Ra meraih tangannya lalu kembali mengayun langkah. Kay setengah terseret mengikutinya. Jika Ra merasakan tangannya lembap oleh keringat, gadis itu tidak mengomentarinya. Kay ingin melepaskan diri, tetapi entah mengapa genggaman Ra yang kuat menjadikannya lebih tenang. Bagaikan air dalam bak mandi yang sumbatnya dilepas, ketegangannya seperti menggelontor keluar dalam pusaran berkecepatan tinggi. Ironis sekali, karena penyebab Kay kumat adalah omongan gadis itu sendiri. Betapa mengerikannya ketika kata-kata yang diucapkan sambil lalu bisa membuat dunianya jungkir balik seperti barusan.
Kalau sampai Ra tahu kondisinya yang menyedihkan ini, bisa tamat riwayatnya.
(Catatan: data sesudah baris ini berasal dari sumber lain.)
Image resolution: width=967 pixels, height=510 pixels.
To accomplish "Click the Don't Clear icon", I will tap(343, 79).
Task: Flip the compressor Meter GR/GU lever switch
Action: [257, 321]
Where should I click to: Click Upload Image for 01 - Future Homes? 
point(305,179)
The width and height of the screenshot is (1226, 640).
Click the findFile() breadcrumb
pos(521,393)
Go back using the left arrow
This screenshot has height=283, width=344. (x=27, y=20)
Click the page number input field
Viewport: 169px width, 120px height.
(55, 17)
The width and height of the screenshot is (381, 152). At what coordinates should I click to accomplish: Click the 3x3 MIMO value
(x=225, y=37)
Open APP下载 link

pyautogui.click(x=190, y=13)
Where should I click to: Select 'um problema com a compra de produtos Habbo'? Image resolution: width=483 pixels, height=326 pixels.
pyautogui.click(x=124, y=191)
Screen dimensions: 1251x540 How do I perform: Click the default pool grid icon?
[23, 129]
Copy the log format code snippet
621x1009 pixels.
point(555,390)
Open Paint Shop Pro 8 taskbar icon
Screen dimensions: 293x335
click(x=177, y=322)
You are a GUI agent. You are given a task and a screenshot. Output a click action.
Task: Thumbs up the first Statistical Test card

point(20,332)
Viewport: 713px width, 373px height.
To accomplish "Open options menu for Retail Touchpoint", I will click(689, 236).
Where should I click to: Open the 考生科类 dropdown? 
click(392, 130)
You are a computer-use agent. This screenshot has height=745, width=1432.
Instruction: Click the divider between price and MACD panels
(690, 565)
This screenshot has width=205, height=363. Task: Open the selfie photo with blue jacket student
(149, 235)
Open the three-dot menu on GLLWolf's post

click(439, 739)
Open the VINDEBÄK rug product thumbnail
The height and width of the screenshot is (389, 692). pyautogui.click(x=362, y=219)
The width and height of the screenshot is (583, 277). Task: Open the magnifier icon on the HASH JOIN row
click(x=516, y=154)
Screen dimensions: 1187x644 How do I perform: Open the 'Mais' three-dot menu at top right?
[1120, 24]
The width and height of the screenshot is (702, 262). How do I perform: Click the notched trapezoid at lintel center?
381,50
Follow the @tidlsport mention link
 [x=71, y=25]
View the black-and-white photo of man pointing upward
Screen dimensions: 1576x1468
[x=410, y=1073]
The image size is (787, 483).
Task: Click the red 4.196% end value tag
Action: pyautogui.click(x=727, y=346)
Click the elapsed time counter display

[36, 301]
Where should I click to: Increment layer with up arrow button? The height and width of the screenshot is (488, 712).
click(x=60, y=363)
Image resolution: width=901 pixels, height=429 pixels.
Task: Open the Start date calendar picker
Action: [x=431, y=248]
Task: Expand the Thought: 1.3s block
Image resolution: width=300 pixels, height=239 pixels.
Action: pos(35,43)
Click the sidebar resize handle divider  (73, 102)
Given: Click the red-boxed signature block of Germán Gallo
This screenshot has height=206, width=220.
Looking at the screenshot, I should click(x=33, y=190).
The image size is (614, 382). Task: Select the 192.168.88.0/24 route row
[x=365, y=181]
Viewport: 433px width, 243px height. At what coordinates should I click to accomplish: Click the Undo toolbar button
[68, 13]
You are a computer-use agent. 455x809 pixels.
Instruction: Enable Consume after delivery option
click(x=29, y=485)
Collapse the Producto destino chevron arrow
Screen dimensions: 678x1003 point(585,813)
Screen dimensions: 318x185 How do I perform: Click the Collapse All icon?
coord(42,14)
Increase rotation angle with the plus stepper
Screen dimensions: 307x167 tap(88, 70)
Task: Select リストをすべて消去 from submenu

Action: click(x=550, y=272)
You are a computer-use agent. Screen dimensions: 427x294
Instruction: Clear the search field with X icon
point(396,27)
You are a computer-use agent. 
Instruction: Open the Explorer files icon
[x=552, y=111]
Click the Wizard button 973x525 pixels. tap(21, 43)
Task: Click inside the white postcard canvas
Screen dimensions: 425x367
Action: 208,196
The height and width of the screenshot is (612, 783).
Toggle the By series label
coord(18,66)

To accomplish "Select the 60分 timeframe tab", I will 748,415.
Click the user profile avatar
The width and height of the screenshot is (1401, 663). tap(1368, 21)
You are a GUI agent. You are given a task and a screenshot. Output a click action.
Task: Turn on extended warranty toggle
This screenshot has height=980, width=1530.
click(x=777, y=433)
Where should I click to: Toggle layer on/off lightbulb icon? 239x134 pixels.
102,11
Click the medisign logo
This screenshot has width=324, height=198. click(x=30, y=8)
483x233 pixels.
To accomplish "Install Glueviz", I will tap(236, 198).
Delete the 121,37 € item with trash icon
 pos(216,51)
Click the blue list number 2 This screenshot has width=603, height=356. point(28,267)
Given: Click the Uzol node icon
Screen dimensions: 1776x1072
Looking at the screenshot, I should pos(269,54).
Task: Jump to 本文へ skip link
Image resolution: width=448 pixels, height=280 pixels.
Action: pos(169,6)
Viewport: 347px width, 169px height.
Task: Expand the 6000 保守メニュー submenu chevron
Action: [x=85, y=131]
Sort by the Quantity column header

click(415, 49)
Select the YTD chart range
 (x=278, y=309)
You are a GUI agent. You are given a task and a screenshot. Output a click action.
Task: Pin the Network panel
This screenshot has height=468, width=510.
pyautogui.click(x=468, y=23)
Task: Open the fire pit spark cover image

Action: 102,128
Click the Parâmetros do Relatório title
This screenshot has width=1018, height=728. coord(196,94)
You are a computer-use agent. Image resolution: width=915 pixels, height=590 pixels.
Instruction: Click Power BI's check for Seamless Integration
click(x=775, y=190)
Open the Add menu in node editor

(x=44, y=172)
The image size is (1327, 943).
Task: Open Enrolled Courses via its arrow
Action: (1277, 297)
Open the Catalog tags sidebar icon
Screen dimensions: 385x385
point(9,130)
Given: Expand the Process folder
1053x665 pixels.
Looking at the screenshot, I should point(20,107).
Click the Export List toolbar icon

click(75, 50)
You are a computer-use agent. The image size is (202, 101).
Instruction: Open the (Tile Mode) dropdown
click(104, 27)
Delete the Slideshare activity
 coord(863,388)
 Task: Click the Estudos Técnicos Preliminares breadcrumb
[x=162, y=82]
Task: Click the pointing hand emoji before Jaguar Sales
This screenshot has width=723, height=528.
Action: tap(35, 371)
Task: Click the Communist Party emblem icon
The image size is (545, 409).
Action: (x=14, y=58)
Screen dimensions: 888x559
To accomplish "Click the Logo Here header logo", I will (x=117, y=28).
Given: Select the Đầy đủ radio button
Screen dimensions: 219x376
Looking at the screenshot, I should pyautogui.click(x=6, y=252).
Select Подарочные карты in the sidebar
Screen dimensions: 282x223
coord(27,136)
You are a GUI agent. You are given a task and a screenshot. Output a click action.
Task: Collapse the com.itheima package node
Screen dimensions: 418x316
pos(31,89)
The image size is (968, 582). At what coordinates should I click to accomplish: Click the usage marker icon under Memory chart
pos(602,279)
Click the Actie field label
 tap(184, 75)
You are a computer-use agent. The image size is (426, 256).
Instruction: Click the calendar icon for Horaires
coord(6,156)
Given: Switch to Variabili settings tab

Atau mungkin tidak? Ra bukan tipe yang suka memanfaatkan kelemahan orang lain. Kelihatannya begitu. Tapi, bukan berarti dia akan berhati-hati supaya tidak menginjak ranjau pemicu. Jikalau demikian, Ra tahu atau tidak tahu tidak ada bedanya.
Kay menghela napas.
Benar-benar manusia yang rumit.
Tapi masih lebih parah dirinya, yang sudah sok-sokan membicarakan soal membalas budi, padahal mengurusi diri sendiri saja tidak becus.